Four striking things that McDowell says:
1. Cavell "concludes that the idea of seeing something as something is not helpful here because if we frame Diamond's thinking in terms of aspect seeing, we do not give proper weight to the fact that for her other animals simply are our fellows, not things we can see as our fellows if we can achieve an aspect switch" (pp. 127-128). But I suspect Diamond would accept the possibility that someone might fail to see an animal as a fellow being and then, perhaps quite suddenly, start to see it as one. And that the same thing could happen with a human being. Doesn't Scrooge come to see his employees differently, to see them as human beings? The duck-rabbit might not be helpful, because it seems too much like a toy or game, but I think aspect seeing is relevant (and I think Cavell recognizes this).
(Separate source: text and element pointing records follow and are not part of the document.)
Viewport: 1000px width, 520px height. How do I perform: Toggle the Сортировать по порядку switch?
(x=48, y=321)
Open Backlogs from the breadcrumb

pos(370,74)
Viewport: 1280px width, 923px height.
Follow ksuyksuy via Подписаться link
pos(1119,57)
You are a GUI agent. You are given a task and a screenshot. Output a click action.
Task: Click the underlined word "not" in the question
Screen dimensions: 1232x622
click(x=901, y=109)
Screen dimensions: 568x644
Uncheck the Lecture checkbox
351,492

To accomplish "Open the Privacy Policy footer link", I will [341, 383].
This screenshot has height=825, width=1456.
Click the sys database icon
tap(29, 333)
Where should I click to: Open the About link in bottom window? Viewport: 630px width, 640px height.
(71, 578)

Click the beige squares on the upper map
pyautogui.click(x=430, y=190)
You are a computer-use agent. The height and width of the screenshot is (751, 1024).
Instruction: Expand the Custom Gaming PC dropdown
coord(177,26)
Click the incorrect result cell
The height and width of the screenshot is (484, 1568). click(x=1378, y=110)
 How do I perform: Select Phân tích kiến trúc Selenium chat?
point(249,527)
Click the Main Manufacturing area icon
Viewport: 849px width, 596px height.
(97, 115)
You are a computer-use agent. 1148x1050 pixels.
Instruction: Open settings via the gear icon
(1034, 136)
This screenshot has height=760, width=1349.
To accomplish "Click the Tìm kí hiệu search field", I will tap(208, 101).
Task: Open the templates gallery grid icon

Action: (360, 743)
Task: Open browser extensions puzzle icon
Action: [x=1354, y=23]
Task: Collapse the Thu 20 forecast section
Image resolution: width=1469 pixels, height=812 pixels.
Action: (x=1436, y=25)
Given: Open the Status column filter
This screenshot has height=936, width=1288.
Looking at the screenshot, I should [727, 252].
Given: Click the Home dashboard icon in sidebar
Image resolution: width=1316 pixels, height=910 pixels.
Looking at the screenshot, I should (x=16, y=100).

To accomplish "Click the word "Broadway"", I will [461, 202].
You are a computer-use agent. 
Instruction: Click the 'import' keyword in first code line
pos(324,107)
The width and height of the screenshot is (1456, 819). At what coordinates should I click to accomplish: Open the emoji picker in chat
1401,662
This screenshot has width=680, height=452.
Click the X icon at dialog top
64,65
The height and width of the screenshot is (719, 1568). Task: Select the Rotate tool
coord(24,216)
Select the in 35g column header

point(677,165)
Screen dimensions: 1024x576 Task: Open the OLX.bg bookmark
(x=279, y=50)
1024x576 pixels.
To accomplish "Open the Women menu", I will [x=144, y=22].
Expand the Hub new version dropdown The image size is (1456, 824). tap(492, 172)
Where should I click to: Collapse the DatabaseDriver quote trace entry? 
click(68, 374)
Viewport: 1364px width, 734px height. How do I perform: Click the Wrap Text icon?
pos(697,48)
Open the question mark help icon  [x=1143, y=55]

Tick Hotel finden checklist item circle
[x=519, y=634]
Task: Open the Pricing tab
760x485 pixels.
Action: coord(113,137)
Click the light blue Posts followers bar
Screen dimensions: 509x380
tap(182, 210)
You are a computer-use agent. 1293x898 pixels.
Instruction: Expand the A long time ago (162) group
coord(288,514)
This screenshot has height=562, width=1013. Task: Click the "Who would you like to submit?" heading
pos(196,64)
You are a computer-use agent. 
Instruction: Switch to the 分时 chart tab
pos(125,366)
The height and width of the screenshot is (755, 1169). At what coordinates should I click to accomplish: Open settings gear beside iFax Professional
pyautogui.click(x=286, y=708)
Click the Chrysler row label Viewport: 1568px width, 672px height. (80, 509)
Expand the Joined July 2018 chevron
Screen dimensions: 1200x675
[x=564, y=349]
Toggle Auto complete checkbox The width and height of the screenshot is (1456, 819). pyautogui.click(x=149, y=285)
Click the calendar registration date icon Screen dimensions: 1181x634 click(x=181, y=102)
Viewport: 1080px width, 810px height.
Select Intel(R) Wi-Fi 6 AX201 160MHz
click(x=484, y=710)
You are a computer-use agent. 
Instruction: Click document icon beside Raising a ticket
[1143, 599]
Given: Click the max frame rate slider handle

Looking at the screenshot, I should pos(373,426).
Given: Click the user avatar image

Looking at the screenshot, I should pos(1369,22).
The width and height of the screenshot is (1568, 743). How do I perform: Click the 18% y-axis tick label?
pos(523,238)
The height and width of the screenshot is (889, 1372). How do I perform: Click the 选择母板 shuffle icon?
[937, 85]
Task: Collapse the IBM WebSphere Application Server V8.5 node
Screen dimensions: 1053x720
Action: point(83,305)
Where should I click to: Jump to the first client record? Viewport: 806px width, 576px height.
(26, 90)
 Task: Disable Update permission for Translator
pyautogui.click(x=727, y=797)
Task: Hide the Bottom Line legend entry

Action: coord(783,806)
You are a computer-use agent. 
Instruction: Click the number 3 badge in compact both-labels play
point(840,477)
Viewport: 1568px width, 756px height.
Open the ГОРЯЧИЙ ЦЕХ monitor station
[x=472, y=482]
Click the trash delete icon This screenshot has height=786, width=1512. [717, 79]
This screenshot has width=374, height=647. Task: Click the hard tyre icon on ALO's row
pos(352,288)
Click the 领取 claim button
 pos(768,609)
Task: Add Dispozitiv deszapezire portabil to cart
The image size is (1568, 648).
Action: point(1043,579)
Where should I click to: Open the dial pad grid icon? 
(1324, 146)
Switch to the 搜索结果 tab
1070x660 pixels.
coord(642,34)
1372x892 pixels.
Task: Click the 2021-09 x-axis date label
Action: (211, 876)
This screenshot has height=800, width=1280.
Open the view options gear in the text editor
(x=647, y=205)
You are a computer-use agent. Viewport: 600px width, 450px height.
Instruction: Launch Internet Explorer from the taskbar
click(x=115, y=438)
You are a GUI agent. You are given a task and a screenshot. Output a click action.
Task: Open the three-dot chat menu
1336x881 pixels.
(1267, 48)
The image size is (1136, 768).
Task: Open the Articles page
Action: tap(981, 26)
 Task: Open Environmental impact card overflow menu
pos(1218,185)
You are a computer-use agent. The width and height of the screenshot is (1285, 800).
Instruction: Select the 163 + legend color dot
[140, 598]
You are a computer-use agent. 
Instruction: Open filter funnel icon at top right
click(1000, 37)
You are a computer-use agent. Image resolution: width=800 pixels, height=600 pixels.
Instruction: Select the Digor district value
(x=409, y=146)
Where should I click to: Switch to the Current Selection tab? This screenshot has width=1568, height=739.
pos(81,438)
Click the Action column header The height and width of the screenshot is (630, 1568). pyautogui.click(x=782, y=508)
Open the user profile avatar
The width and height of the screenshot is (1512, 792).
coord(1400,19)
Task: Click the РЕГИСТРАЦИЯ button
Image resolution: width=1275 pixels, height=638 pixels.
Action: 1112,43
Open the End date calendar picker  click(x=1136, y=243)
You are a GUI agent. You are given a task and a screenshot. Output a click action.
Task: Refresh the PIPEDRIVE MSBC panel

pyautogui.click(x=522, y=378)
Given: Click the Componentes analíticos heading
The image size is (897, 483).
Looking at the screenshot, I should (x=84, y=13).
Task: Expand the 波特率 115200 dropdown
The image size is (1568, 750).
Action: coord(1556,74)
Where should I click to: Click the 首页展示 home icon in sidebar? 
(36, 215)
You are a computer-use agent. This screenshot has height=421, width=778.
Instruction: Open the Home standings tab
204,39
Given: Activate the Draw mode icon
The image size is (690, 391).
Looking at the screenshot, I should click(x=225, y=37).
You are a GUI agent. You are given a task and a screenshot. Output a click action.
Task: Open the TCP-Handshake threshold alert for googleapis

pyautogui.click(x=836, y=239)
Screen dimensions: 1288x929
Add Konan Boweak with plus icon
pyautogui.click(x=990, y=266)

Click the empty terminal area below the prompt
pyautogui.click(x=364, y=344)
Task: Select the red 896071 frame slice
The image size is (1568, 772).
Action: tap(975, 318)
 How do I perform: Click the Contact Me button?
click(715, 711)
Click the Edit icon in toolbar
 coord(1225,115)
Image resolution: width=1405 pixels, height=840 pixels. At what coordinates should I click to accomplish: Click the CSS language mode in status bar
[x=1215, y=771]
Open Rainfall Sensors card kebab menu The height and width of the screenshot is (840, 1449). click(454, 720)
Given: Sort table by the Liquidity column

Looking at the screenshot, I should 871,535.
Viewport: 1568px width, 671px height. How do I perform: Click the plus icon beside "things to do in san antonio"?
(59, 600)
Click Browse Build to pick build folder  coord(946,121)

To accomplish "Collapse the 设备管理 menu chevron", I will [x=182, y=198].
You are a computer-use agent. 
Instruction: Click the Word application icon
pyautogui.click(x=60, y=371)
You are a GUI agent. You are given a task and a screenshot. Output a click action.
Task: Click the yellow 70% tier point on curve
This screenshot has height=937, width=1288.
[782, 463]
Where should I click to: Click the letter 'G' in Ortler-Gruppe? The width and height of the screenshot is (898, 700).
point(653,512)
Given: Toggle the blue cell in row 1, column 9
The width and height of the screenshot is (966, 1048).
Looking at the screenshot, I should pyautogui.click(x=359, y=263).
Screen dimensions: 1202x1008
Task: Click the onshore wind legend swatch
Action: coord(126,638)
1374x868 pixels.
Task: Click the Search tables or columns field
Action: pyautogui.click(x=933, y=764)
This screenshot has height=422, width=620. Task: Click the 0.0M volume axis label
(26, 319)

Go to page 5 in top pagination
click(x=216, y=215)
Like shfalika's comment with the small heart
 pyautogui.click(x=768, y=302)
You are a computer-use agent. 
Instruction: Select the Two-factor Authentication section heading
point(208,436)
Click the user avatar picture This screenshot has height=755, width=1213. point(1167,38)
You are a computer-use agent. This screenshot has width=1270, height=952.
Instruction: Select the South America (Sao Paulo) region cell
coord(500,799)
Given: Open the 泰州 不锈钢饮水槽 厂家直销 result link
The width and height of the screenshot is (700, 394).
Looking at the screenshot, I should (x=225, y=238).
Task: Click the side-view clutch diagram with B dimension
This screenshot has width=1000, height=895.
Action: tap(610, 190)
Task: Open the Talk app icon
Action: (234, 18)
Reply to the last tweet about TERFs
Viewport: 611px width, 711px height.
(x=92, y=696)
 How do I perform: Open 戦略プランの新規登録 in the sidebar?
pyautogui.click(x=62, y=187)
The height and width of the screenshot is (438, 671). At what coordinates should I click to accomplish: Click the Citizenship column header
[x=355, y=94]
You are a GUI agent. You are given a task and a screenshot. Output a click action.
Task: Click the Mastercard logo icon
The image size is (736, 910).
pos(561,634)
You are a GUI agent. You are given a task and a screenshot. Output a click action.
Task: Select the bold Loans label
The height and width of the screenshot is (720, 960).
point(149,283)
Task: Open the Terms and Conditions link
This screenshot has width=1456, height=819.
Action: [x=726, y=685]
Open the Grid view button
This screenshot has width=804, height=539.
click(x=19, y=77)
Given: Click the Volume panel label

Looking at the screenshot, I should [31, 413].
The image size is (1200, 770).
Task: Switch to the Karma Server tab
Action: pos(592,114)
2. If "one views animals as Diamond does, one would have to see sending them to be turned into food, however friendly one's previous relations with them were, as a betrayal" (pp. 130-131). Maybe, but I wonder. Stephen Mulhall talks about the way animals are treated in the little house on the prairie stories. Must such farmers be regarded as betraying their animals if they take them to be slaughtered, or slaughter them themselves?
3. Costello's "response is over the top" (p. 134), and "does not give such questions [as in what sense factory farming is like the Holocaust] the care they need" (p. 131). This sounds a bit like saying that she needs to calm down. Which is understandable, but jars a little nevertheless.
4. A different poem would have been harder for Ted Hughes to write (p. 132). Would it? How easy or hard was the first one to write?